2. Arabanızı beğeniyorum.

Selamlar


----------



## Revontuli

Pitt said:


> Thanks for the explanations! I think that both translations are possible too:
> 
> I like your [formal/polite] car =
> 
> 1. Arabanız hoşuma gidiyor.
> 2. Arabanızı beğeniyorum.
> 
> Selamlar



Exactly


----------



## Pitt

Merhaba Ezgi!

Çok teşekkür ederim.


----------



## xpictianoc

but gitmek  means to go, doesn't it? 
for example
Istanbul'a *gitmek* istiyorum
I want *to go* to Istanbul


----------



## dawar

That's right!

But "hoşuna gitmek" means literally "going to your please" so it's a way to to tell "pleasing". your car is pleasing = I like your car.
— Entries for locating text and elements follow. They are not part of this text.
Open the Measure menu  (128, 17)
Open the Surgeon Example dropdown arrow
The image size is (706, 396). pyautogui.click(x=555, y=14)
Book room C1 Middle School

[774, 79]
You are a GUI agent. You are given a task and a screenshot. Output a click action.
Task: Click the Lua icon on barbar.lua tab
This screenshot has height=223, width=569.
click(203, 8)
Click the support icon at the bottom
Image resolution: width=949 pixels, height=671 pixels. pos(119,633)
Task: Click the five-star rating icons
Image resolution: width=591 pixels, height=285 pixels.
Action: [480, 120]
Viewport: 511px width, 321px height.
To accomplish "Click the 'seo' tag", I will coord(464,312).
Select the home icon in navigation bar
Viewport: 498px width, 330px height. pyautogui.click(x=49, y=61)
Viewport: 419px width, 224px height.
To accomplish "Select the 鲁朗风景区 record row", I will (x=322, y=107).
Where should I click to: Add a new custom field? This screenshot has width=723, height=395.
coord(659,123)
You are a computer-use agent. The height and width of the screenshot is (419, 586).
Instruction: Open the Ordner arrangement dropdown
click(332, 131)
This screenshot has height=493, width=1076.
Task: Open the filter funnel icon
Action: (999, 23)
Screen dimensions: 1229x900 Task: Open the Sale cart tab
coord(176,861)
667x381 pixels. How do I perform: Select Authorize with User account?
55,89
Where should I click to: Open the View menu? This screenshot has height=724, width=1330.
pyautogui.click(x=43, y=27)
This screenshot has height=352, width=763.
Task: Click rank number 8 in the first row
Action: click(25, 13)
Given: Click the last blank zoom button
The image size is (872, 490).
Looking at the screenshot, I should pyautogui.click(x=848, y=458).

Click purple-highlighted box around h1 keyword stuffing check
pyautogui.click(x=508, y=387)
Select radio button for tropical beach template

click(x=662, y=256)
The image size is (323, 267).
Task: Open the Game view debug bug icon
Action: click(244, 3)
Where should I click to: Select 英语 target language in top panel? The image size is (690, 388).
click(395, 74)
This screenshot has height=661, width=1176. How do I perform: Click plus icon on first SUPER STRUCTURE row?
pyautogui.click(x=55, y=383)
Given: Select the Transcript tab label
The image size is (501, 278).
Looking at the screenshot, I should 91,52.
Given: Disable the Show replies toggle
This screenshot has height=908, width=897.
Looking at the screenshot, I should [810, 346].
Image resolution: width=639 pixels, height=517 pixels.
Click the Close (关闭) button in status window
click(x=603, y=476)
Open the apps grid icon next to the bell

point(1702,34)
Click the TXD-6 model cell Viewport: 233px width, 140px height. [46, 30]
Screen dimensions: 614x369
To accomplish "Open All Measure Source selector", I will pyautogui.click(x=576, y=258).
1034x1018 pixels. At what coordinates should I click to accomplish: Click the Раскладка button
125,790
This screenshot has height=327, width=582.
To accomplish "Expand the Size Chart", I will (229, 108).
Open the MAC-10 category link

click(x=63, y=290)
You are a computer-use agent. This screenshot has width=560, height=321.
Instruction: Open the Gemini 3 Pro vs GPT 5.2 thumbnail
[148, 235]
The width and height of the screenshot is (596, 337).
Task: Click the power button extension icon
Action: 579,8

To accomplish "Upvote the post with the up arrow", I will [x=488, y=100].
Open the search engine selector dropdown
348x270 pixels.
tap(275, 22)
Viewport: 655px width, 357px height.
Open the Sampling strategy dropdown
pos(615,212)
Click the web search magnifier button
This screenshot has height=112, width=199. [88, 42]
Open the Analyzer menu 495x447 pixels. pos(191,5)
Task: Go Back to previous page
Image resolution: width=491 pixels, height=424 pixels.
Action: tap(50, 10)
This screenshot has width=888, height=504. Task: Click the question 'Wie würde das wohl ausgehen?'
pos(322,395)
Maybe somebody else could explain this better than me.


----------



## xpictianoc

why I can't simply say "araban seviyorum" ?


----------



## dawar

"Araban*ı* seviyorum" is also correct!


----------



## R00T3RR00R

Altough Turkish is not my present language, I would translate it like that "Arabani severim" or "Arabanizi severim". But, of course, you've needed to attach importance native speakers.


----------



## Rallino

R00T3RR00R said:


> Altough Turkish is not my present language, I would translate it like that "Arabani severim" or "Arabanizi severim". But, of course, you've needed to attach importance native speakers.



That's grammatically correct. However the present continuous tense *seviyorum*, and the aorist tense* severim* have slightly different meanings. So we would -almost in every situation, use *seviyorum*.


----------



## xpictianoc

Could someone explain my when should be used aorist tense? I know that this tense exists in BCS and Bulgarian language but there is  -if I'm not wrong - one of past tenses. How it looks like in turkish?


----------



## jinxnao

this tense defines a generality my friend.For example it is not supposed to say" arabanı severim" but it is supposed to say "arabanı seviyorum" you wonder why?
İf I say "arabanı severim" this means that your araba is kinda something which has a personality and feelings or which is a mood or talent, you are allowed to say "kardeşini severim" = I like your bro, or "Resmini severim" = I like your painting......
İn turkish we say generally " Seviyorum" for specific situations and severim for generalities...(I like painting (resmi severim) is a generality while resmi seviyorum is a situation for now and perhaps not for all times...)


----------



## xpictianoc

çok teşekkürler! I think I got it hehe so It's better to say Türkiye'yi severim then Türkiye'yi seviyorum? or jinxnao İngilizce konuşur then jinxnao İngilizce konuşuyor?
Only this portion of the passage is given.